*Consigne 1*:
Les affirmations (a), (b) et (c) concordent-elles avec le portrait de Mame Lika Sidibé ? Répondez par oui ou par non et citez chaque fois les mots décisifs du portrait. (a) Lika Sidibé souhaitait au départ devenir journaliste en presse écrite. (b) Le groupe Sud Communication acceptait les stagiaires de première année. (c) Lika Sidibé est titulaire d'un Master en communication.
---------- Texte fourni
Publié le 13 Dec 2023 - 20:15
MAME LIKA SIDIBE

L’audace et la persévérance en bandoulière 

 

Diplômée de la 29e promotion du Cesti, Lika Sidibé a été présentatrice vedette à la radio Sud FM, avant de rejoindre plus tard la radio sous-régionale West Africa Democraty Radio (Wadr), après un bref passage au groupe Avenir Communication. Titulaire d’un Master en défense et sécurité, elle est aujourd’hui la responsable de la communication de l’Agence de régulation de la commande publique (Ex-ARMP).

 

‘’Milady’’. C’est le sobriquet qu’on lui collait au Centre d’études des sciences et techniques de l’information (CESTI), puisqu’elle avait eu la chance ou la malchance d’être presque tout le temps avec ceux que l’on appelait ‘’Les trois mousquetaires’’ : Samba Dialimpa Badji, Mohamed Rahmed Ndiaye et Ousseynou Diakhaté. Passionnée, engagée et très turbulente, la jeune fille n’attendra pas la deuxième année comme il est de coutume pour démarrer sa carrière professionnelle. Un jour, celle qui aspirait à embrasser une carrière de journaliste en presse écrite se rend au siège du groupe Sud Communication pour demander un stage. Heureusement ou malheureusement pour elle, elle tombe sur Chérif El Walid Sèye. Après l’avoir écouté décliner la raison de sa visite, ce dernier lui dit gentiment : ‘’Le groupe ne prend pas de stagiaire de première année, mais viens à la radio, on va voir ce que l’on peut faire.’’

Déterminée, Lika se rend dès le lendemain au siège de la première radio privée du Sénégal et convainc l’administration de la boîte à la prendre comme stagiaire. Plus jeune, seule femme, sortie du Cesti, très travailleuse, elle devient la chouchoute des doyens qui la couvaient comme un bébé. Très vite, la petite sœur de Gnagna Sidibé gravit les échelons et devient présentatrice vedette aux éditions phares. Elle se remémore, nostalgique : ‘’J’avoue que j’ai eu beaucoup de chance. Je suis tombée sur des aînés formidables qui m’ont couvée, accompagnée, encadrée. Cet encadrement au niveau de la rédaction m’a beaucoup marquée. Avec les Birama Fall, Mamadou Ndiaye, Mouhamed Pascal Faye, Racky Noëlle Wane, toutes ces icônes.  Chérif El Walid Sèye m’a aussi énormément marquée. Lui, il ne fallait surtout pas le déranger aux heures du journal. Rien ne lui échappait ; et après il était très dur lors des réunions. Un homme profondément humain ; que Dieu ait pitié de son âme’’.
--------------------
*Consigne 2*:
Dans les lignes ci-dessous, remplacez "Crop tool" par "Rotate tool" et recopiez le passage allant de la ligne contenant "Select the Crop tool" jusqu'à celle contenant "Action: pos(33,21)", ces deux lignes comprises. Ne modifiez rien d'autre.
---------- Données extraites
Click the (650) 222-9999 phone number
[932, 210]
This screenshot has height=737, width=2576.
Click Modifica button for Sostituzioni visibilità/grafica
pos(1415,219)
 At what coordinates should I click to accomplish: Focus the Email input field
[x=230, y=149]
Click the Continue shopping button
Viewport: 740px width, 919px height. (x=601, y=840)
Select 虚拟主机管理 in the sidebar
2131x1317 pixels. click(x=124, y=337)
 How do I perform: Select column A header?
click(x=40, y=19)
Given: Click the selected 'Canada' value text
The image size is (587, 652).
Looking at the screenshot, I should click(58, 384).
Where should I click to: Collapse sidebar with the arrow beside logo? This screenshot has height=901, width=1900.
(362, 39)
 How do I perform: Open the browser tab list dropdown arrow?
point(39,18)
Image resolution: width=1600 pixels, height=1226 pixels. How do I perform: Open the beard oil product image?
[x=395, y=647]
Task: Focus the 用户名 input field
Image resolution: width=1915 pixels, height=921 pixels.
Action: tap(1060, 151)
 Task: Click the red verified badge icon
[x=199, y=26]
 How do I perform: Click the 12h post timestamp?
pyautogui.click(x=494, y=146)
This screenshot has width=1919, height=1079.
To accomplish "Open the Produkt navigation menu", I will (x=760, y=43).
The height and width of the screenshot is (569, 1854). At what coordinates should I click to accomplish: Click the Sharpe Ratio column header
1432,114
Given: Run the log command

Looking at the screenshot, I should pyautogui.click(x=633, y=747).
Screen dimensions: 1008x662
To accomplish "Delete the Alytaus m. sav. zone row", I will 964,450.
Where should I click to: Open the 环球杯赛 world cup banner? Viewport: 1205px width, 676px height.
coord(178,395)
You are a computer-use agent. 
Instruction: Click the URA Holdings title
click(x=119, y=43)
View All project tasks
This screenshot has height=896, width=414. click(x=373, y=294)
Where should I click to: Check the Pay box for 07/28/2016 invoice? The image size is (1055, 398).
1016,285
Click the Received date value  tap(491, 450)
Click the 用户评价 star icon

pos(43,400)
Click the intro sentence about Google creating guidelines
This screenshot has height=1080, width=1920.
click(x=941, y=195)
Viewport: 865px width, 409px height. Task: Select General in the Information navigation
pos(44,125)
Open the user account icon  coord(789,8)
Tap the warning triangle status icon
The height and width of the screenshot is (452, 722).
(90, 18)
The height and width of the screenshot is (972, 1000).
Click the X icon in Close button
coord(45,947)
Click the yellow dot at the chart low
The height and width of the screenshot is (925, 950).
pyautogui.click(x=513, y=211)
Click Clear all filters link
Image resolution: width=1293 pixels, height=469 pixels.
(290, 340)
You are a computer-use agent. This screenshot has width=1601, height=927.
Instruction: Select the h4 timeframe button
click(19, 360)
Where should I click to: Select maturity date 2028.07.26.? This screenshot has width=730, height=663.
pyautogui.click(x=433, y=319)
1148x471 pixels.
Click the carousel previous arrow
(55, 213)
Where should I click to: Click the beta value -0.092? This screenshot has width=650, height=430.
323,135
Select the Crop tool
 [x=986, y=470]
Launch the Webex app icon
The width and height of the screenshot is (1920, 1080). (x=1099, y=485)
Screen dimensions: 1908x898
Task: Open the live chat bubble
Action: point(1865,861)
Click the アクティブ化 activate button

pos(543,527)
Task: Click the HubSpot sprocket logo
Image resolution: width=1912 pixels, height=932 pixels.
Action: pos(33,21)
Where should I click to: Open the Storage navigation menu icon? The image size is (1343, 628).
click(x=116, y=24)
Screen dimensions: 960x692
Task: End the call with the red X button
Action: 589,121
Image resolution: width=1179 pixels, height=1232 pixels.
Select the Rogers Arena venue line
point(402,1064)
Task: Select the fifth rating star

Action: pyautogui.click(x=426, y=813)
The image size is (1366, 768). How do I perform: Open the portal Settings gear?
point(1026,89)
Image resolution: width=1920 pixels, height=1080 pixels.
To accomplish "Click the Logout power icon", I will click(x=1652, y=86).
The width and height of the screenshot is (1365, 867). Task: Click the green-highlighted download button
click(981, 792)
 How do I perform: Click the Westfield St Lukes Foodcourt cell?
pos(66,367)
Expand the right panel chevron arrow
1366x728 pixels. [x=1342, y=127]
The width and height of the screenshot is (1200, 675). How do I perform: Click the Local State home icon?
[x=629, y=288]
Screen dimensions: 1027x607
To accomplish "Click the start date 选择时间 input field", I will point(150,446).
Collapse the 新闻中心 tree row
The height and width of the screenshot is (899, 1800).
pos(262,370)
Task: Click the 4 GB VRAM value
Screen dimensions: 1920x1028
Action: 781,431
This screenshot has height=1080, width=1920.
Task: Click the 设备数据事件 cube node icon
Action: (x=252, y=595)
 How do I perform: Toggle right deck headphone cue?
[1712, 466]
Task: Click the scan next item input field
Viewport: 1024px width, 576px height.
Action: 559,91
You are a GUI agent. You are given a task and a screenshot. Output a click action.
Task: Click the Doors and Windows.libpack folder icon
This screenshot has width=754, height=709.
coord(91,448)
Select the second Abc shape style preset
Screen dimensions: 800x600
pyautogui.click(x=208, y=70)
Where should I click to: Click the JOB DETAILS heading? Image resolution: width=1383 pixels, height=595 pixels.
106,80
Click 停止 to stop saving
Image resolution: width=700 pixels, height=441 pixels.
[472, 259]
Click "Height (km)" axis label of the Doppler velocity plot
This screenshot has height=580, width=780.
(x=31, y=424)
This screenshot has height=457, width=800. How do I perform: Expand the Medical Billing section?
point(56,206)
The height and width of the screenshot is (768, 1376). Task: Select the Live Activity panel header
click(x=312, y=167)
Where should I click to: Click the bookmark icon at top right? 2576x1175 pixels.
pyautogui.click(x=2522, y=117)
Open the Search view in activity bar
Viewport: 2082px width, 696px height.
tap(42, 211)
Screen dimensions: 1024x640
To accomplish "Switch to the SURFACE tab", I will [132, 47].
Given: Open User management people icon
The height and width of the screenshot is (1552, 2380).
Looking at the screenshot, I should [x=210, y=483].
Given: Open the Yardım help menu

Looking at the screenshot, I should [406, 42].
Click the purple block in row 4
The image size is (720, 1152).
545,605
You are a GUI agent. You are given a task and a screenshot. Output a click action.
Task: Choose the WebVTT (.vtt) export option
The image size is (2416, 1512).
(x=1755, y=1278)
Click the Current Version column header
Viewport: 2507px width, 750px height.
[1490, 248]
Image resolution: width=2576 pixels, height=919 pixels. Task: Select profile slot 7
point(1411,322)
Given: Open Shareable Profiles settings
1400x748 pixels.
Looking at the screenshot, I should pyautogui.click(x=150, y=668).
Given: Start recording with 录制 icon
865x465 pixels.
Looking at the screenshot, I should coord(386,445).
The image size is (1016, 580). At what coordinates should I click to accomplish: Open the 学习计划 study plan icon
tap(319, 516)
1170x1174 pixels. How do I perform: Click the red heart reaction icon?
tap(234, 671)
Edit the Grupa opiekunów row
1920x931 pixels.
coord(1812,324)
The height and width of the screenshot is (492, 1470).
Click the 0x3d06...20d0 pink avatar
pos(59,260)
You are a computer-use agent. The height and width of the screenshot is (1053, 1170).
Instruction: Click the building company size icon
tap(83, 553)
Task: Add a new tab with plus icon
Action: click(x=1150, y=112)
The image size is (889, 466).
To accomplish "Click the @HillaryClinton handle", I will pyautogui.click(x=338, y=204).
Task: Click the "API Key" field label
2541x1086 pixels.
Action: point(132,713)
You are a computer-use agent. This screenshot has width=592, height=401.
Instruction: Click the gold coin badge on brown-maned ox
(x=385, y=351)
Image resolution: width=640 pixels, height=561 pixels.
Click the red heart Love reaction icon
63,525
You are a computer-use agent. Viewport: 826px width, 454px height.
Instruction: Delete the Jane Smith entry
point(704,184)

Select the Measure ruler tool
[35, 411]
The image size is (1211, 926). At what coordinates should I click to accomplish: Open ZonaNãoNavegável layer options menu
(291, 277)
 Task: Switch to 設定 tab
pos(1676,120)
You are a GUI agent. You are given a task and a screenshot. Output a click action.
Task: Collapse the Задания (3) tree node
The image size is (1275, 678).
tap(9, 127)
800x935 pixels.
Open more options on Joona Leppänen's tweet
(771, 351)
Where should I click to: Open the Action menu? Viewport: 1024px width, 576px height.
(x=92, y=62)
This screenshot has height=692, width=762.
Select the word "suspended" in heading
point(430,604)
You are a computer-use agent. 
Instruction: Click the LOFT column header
--------------------
*Réponse 1*:
(a) Oui : « celle qui aspirait à embrasser une carrière de journaliste en presse écrite ».
(b) Non : « Le groupe ne prend pas de stagiaire de première année ».
(c) Non : « Titulaire d’un Master en défense et sécurité ».

*Réponse 2*:
Select the Rotate tool
 [x=986, y=470]
Launch the Webex app icon
The width and height of the screenshot is (1920, 1080). (x=1099, y=485)
Screen dimensions: 1908x898
Task: Open the live chat bubble
Action: point(1865,861)
Click the アクティブ化 activate button

pos(543,527)
Task: Click the HubSpot sprocket logo
Image resolution: width=1912 pixels, height=932 pixels.
Action: pos(33,21)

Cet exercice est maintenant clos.